▶ _Dataset extract_:
☆ ☆ ☆ ☆

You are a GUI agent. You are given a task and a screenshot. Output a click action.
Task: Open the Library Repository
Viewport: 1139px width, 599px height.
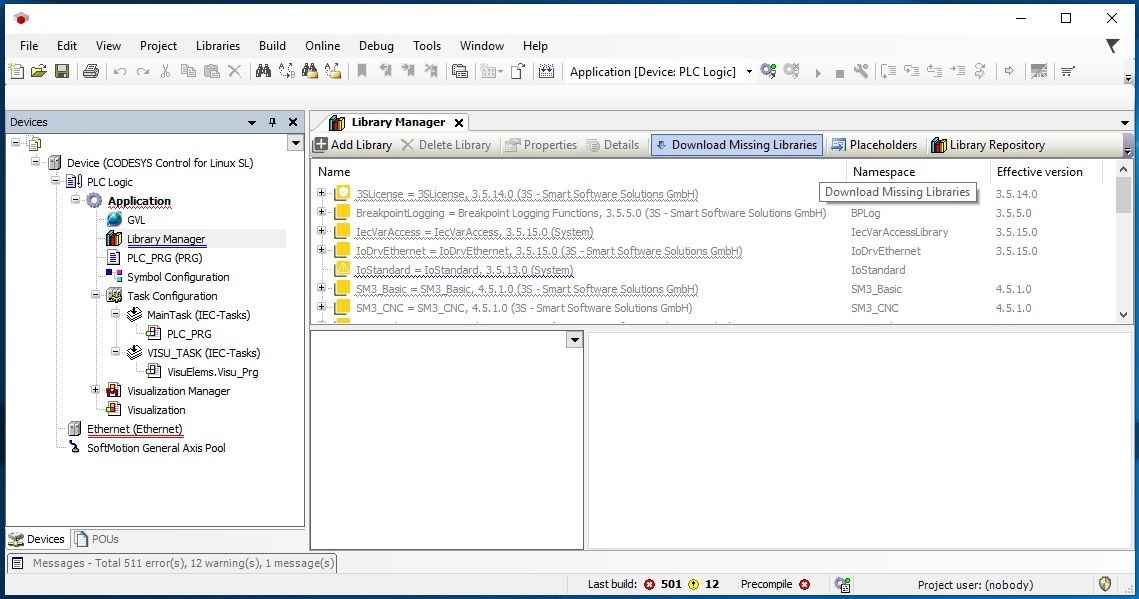(x=988, y=144)
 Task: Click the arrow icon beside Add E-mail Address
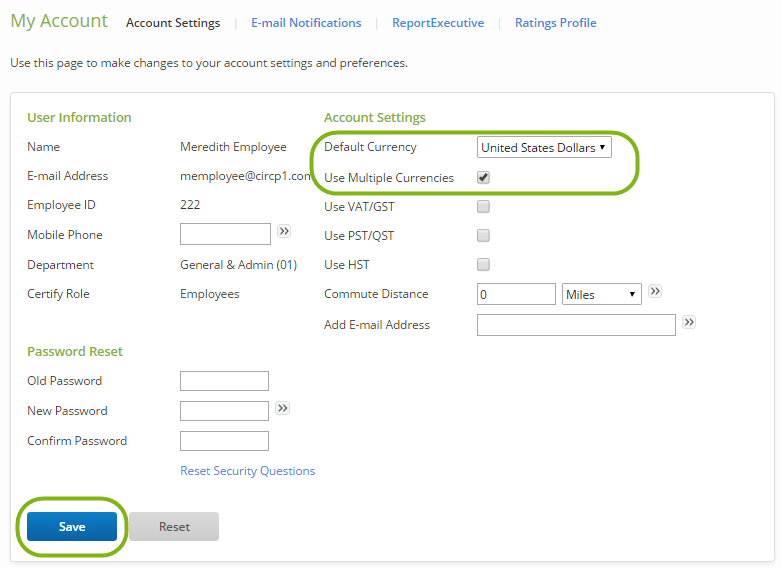688,322
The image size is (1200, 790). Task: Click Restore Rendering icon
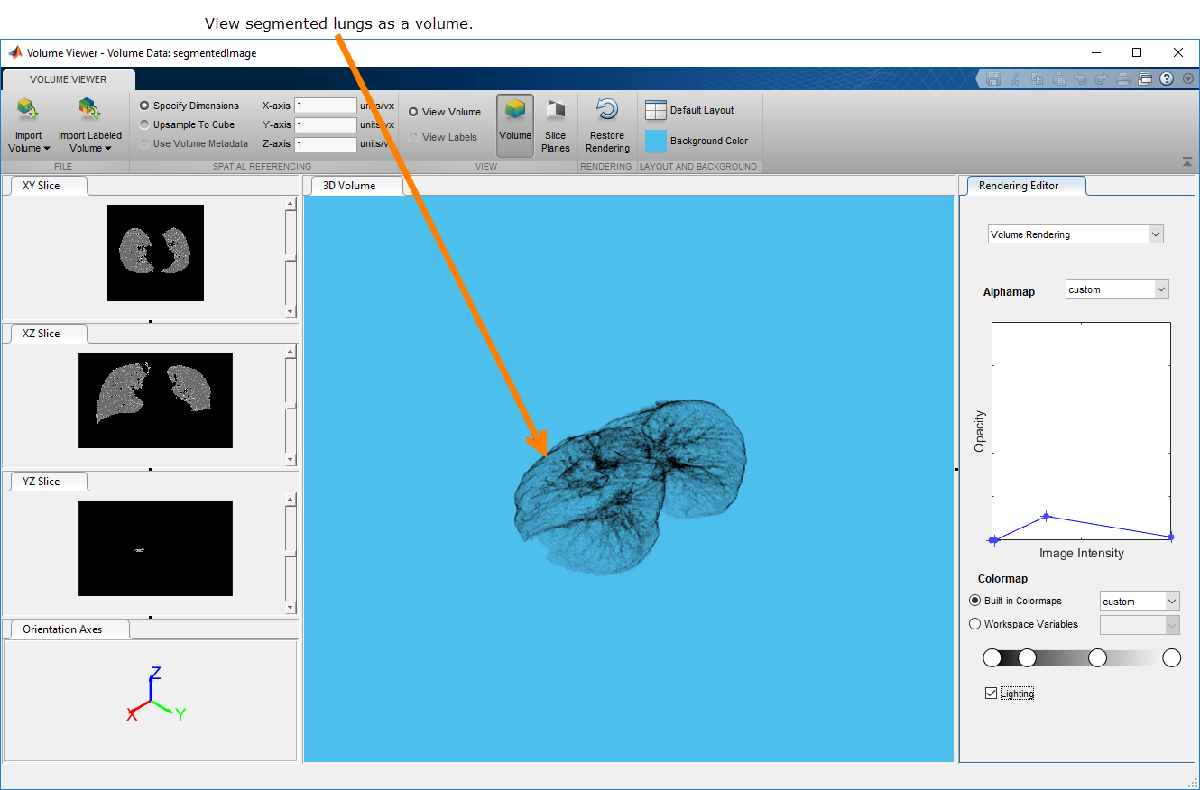point(606,110)
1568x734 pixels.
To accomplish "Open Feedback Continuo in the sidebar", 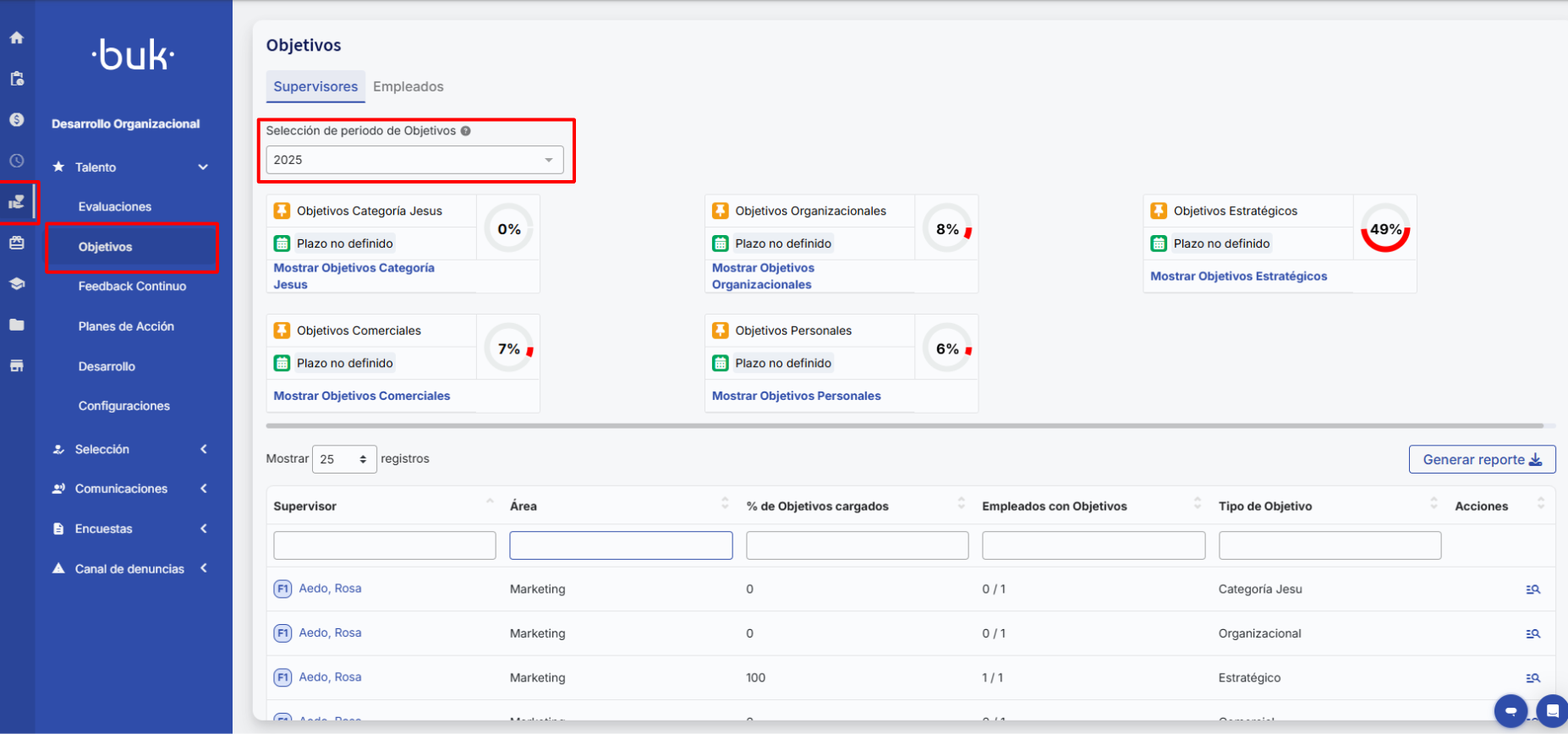I will 132,287.
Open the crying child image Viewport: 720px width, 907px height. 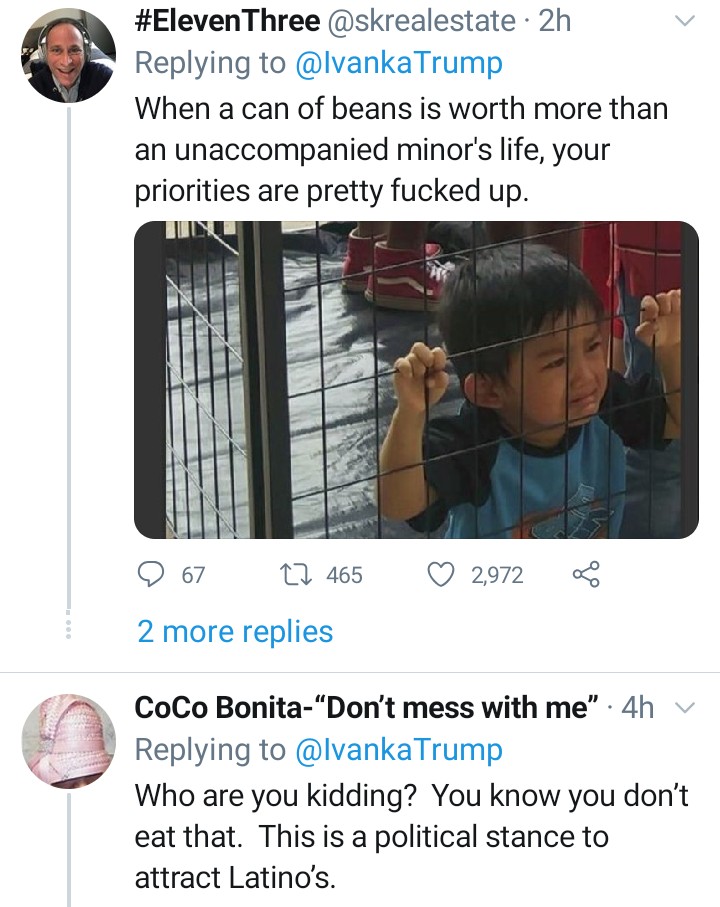pos(416,380)
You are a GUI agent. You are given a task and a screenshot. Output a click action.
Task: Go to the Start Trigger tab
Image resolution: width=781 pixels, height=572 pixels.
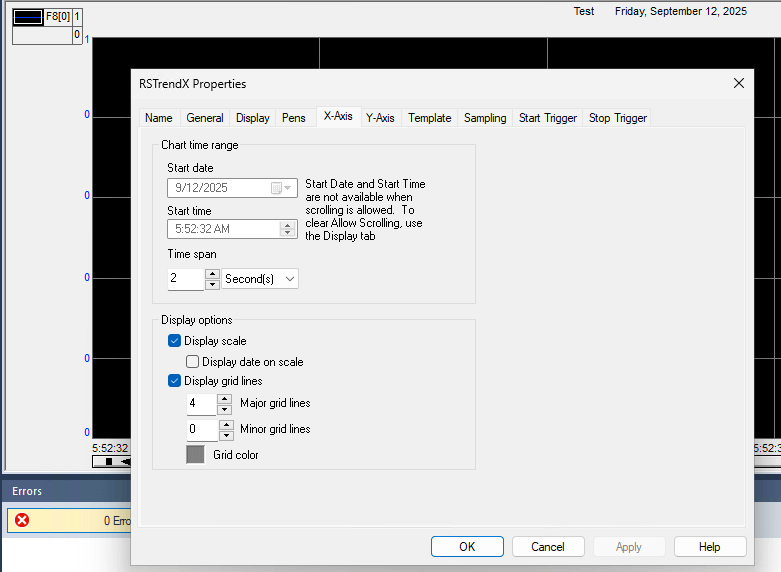click(547, 118)
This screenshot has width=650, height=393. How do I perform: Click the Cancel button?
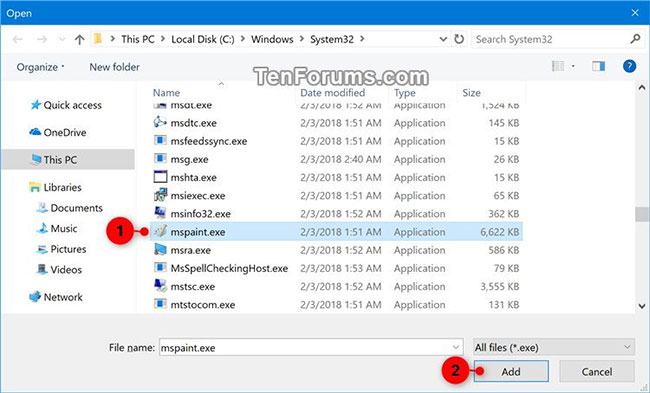[x=597, y=371]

☆ ☆ ☆ ☆

▶ _Task_: Pictures are not part of the copy. Output only the lines from the one with "Image resolution: width=781" through the final line of the records, exactly as given.

▶ _Written response_:
Image resolution: width=781 pixels, height=572 pixels.
click(547, 118)
This screenshot has width=650, height=393. How do I perform: Click the Cancel button?
[x=597, y=371]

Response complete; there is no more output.